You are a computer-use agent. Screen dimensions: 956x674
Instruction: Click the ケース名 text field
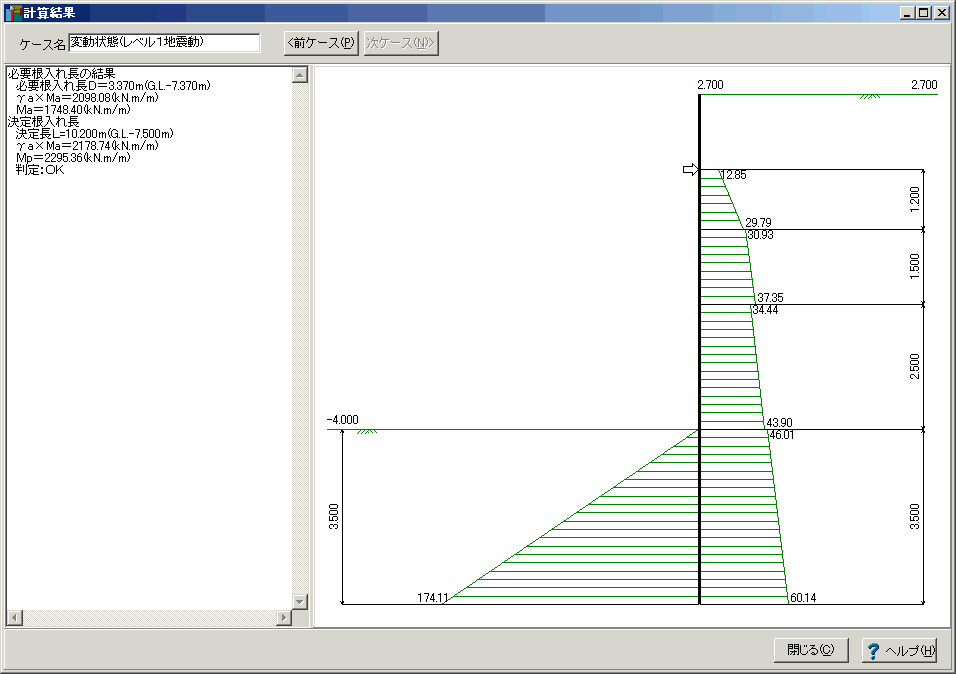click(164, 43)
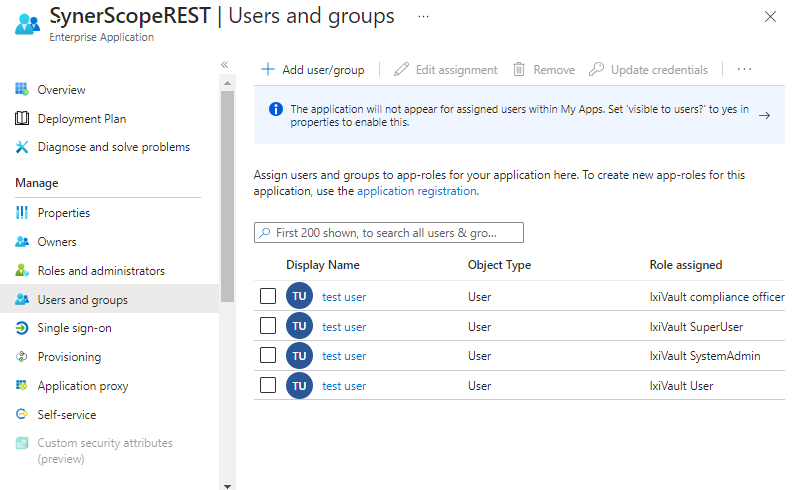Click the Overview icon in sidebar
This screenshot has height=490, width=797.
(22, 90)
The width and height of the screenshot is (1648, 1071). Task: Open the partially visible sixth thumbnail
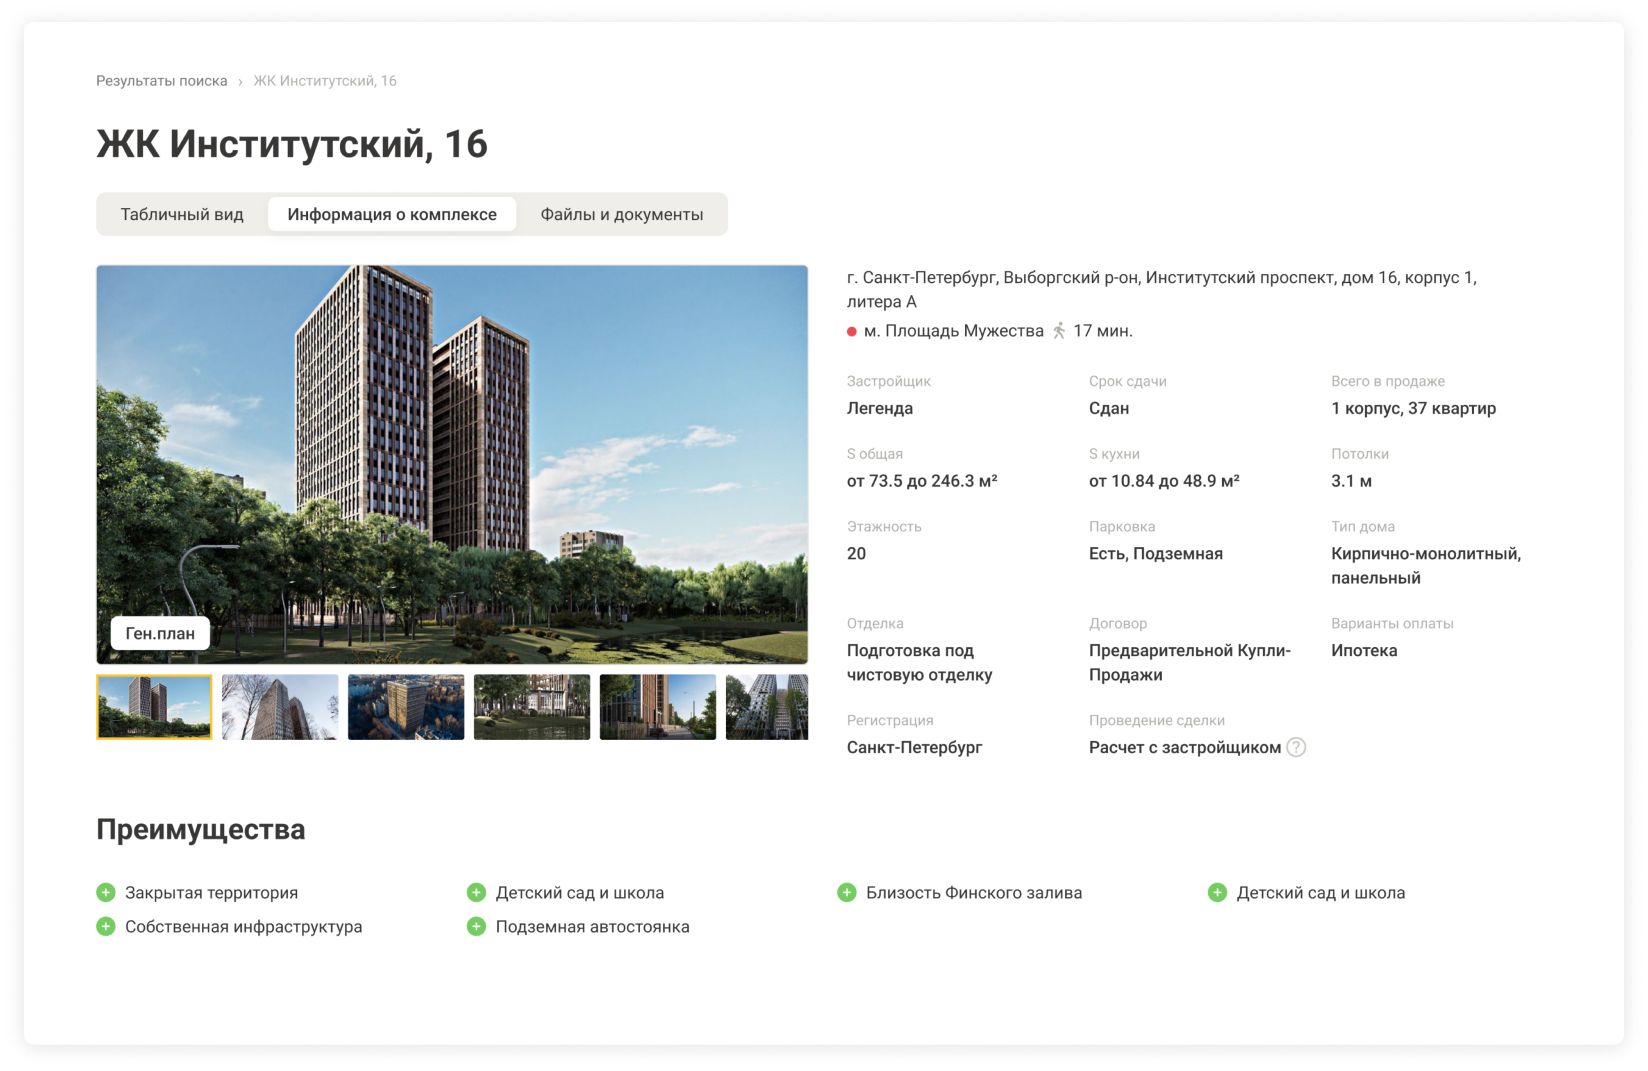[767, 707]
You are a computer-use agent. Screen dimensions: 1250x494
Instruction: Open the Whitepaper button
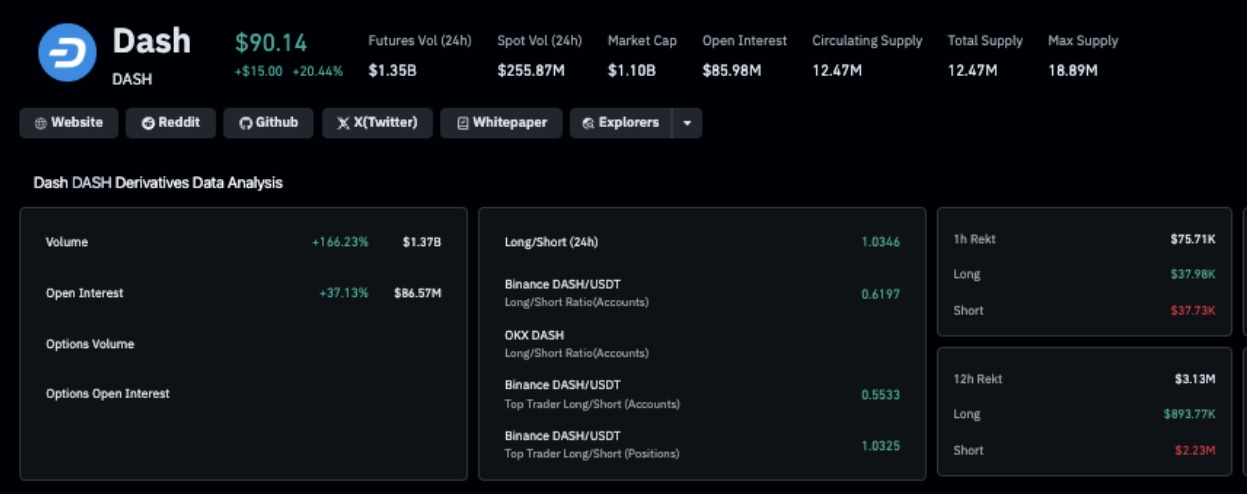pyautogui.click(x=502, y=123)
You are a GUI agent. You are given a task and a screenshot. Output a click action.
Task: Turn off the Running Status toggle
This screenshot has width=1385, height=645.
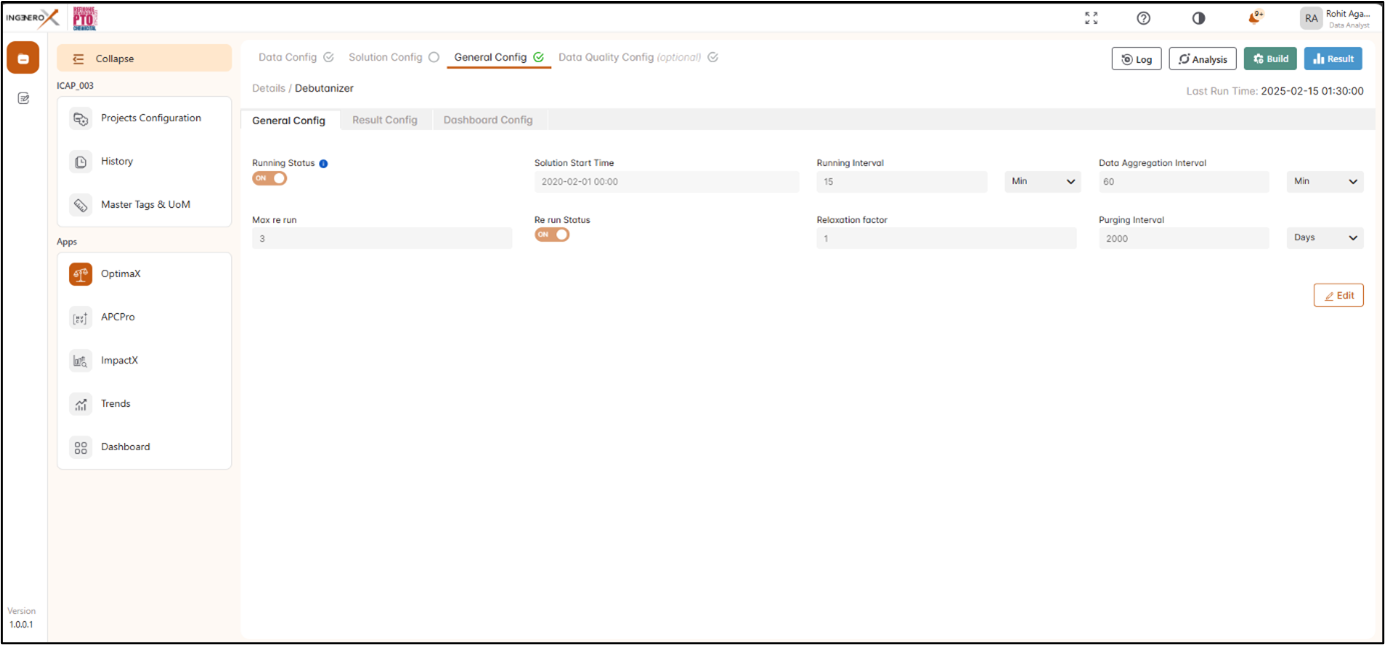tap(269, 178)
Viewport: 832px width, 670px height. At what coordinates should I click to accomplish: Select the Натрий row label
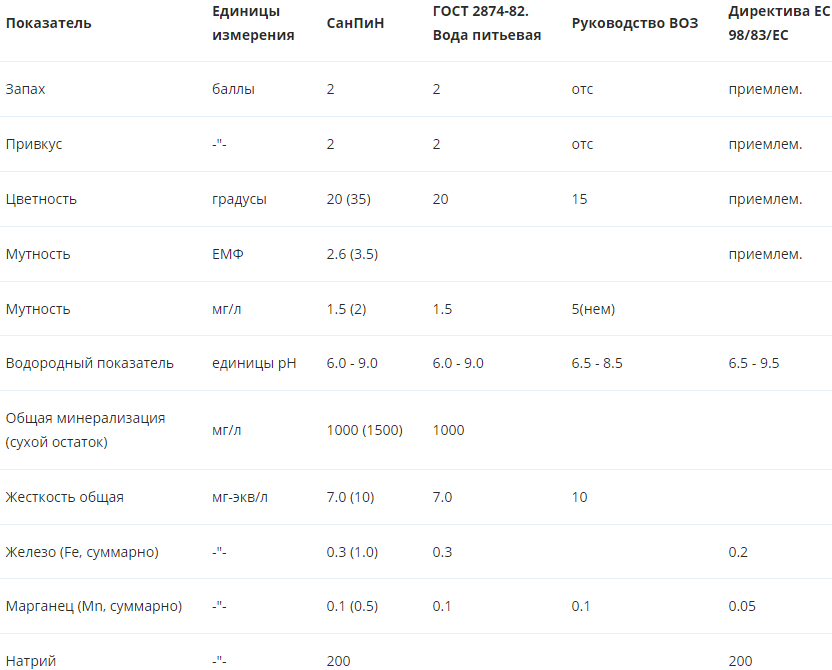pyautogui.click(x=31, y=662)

• Exercise prompt: Instruction for this listing: copy it exactly, but leave the images behind.

• Output of the task:
You are a computer-use agent. Screen dimensions: 956x674
Instruction: Click the ケース名 text field
click(164, 43)
Click the Overview icon in sidebar
This screenshot has height=490, width=797.
(22, 90)
The width and height of the screenshot is (1648, 1071). Task: Open the partially visible sixth thumbnail
[767, 707]
You are a computer-use agent. Screen dimensions: 1250x494
Instruction: Open the Whitepaper button
pyautogui.click(x=502, y=123)
You are a GUI agent. You are given a task and a screenshot. Output a click action.
Task: Turn off the Running Status toggle
This screenshot has width=1385, height=645.
tap(269, 178)
Viewport: 832px width, 670px height. At what coordinates should I click to accomplish: Select the Натрий row label
pyautogui.click(x=31, y=662)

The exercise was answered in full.